Open Office can display the characters, but should display them like Hebrew, where they advance right-to-left. This is not happening and is a bug.

Note the right-to-left icons do allow whole paragraphs of Phoenician, but like Hebrew the individual words should advance just like Hebrew.

Phil

ProblemType: Bug
Architecture: i386
Date: Sat Oct 24 12:56:25 2009
DistroRelease: Ubuntu 9.10
Package: openoffice.org-core 1:3.1.1-5ubuntu1
ProcEnviron:
LANGUAGE=
PATH=(custom, no user)
LANG=en_US.UTF-8
SHELL=/bin/bash
ProcVersionSignature: Ubuntu 2.6.31-14.48-generic
SourcePackage: openoffice.org
Uname: Linux 2.6.31-14-generic i686
XsessionErrors: (<unknown>:3577): Gdk-CRITICAL **: gdk_window_get_origin: assertion `GDK_IS_WINDOW (window)' failed

Tags:

Revision history for this message

Phil Stone (philstone) wrote on 2009-10-24:

Dependencies.txt Edit (3.6 KiB, text/plain; charset="utf-8")

Revision history for this message

Chris Cheney (ccheney) wrote on 2009-10-28:

Did you actually put the document into that language setting?

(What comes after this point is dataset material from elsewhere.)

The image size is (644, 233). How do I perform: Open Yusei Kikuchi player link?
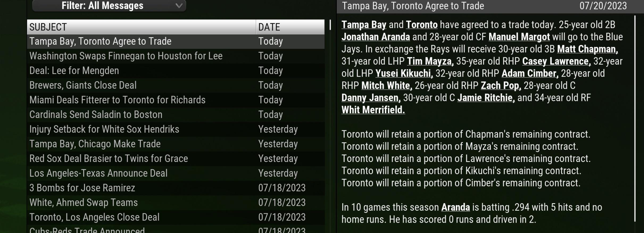coord(404,73)
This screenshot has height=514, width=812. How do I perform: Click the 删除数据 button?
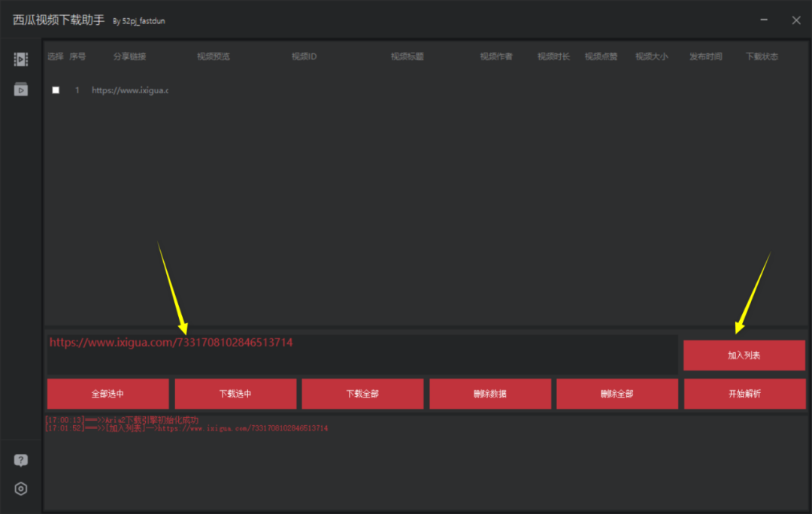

If not it is probably set to your default language of US English...

Changed in openoffice.org (Ubuntu):
status:	New → Incomplete

Chris Cheney (ccheney) on 2010-05-13

tags:

added: karmic

Revision history for this message

Chris Cheney (ccheney) wrote on 2010-05-14:

We're closing this bug since it is has been some time with no response from the original reporter. However, if the issue still exists please feel free to reopen with the requested information. Also, if you could, please test against the latest development version of Ubuntu, since this confirms the bug is one we may be able to pass upstream for help.

Changed in openoffice.org (Ubuntu):
status:	Incomplete → Expired

Revision history for this message

Phil Stone (philstone) wrote on 2010-05-14:

Download full text (4.3 KiB)

Let me give a few closing comments for anyone that may find this bug/thread in the future and wonder what happened.

This was one of several bugs I found while investigating the Phoenician unicode block. I was setting out to type set a Bible using Phoenician, since this was the alphabet the Bible was originally written in. I also needed a complete tool chain for dealing with this alphabet. I eventually did get that done, link below. If anyone reading this in the future doesn't have a launchpad account, and needs the Phoenician resources I'll mention below, please use the contact links from the following website/page.

http://www.bibletimepress.com/bibles

This Open Office bug was by far the smallest of the bugs I found, though it was an early one since it was easy to test parts of the needed tool-chain.

Turns out most Java apps cannot handle either, the key one being Eclipse, because apparently nobody respects the surrogate pairs that are used for these code block values. Surrogate pairs were added after the original Java language specification was written. Remember Phoenician is 1090X, a 20 bit value. So Eclipse was full of bugs related to syntax highlighting and editing when any surrogate pair related unicode value is entered. Once these values made it onto a line in a file edited by eclipse the line could no longer be safely edited.

I opened a bug there too, and over the months learned a lot. The problem is so pervasive the Eclipse guys seem to think this will never be solved. I would add that it will never be solved in Java apps because it not in the control of the Java team to fix, they've set surrogate pair standards that nobody follows in practice. Early Java language educational resources get wrong, so to do most Java programmers.

I also found that the use of these values in web browsers is not supported enough for any practical use, especially server side
fonts and the MS .eot file format does not handle, at least not using open source .ttf to .eot conversion tools. It may be that Windows cannot handle anything more than 16 bit unicode, though I don't know for sure. The system for displaying the Unicode value in a box for missing characters does not work above 16 bits.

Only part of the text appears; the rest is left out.